Сердце вне игры (ЛП)
— Старые и новые деньги?
— Да, — говорит он. — Мои родители выросли в богатой семье, поэтому у нас есть старые семейные деньги, но у нас также есть семейный бизнес, который продолжает расти и расширяться, принося всевозможные новые деньги. Я должен был присоединиться к упомянутому делу. Это то, что ожидалось от меня и моего брата. Мы должны были поступить в школу Лиги плюща, изучать бизнес и финансы, а затем работать в компании, пока мой отец не уйдет на пенсию, после чего мы возьмем на себя управление и продолжим его дело.

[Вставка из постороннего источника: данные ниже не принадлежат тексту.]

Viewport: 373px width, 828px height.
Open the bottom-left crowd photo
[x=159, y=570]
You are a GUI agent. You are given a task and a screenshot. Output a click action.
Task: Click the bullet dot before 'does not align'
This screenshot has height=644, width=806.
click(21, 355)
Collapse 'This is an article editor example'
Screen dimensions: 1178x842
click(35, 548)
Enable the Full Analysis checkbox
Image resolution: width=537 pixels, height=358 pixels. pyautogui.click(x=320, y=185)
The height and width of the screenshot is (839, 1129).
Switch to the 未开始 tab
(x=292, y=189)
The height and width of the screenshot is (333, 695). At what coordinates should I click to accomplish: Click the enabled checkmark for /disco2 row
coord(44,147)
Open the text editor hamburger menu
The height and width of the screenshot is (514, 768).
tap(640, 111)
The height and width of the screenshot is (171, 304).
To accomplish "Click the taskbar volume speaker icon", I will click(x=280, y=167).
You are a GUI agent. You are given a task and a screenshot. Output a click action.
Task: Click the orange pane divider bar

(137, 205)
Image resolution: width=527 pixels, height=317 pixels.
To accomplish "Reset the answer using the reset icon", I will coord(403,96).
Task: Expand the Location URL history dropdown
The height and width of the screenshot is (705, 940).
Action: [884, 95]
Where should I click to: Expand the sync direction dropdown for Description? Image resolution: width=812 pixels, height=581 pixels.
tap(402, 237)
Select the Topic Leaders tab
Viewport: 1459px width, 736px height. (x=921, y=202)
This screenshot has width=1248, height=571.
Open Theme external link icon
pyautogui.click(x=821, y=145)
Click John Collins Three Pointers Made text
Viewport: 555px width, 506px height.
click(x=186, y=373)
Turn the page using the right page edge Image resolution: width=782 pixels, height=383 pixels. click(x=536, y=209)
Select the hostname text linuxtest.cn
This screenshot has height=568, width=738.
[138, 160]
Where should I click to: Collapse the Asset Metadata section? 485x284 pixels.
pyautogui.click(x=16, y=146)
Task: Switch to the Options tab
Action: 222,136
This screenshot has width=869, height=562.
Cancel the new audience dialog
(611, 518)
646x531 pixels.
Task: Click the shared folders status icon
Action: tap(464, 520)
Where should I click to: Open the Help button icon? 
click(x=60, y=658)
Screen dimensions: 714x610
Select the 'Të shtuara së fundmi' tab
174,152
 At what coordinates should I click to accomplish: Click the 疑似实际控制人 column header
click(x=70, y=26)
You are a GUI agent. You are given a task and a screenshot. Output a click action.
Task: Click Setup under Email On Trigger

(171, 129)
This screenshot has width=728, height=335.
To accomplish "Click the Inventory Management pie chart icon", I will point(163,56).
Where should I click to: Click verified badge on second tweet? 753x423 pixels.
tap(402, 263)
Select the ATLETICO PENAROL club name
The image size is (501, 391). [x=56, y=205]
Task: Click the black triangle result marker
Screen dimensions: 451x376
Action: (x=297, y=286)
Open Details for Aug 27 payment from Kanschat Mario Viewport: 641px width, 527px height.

Он смотрит в окно на секунду, и могу сказать, что это непростая тема для него, чтобы говорить.
— Брент, мой брат, — продолжает он. — Он перешел черту. Делал все, что хотели от него родители, и делал это по их расписанию. Он золотой ребенок, который не может сделать ничего плохого. Я, с другой стороны, казалось, только и делал, что разочаровывал их. Когда решил заняться хоккеем, а не миром инвестиционного банкинга, это стало последней каплей, — он ухмыляется и, наконец, смотрит на меня. — Они думают, что хоккей ниже их достоинства. Что это варварский спорт для простодушных, малообеспеченных скотов. И это прямая цитата, если тебе интересно.
— Боже мой, — говорю я, и мои глаза расширяются одновременно от шока и смятения. — Это ужасно. И так обидно.
— Еще бы, — он поднимает плечо, как будто пытается сбросить с себя тяжесть того, что только что сказал мне. Но я хочу, чтобы он знал, что мне искренне жаль, поэтому, прежде чем он успевает скрыть какую-либо боль, которую он может чувствовать, протягиваю руку и на секунду кладу на его.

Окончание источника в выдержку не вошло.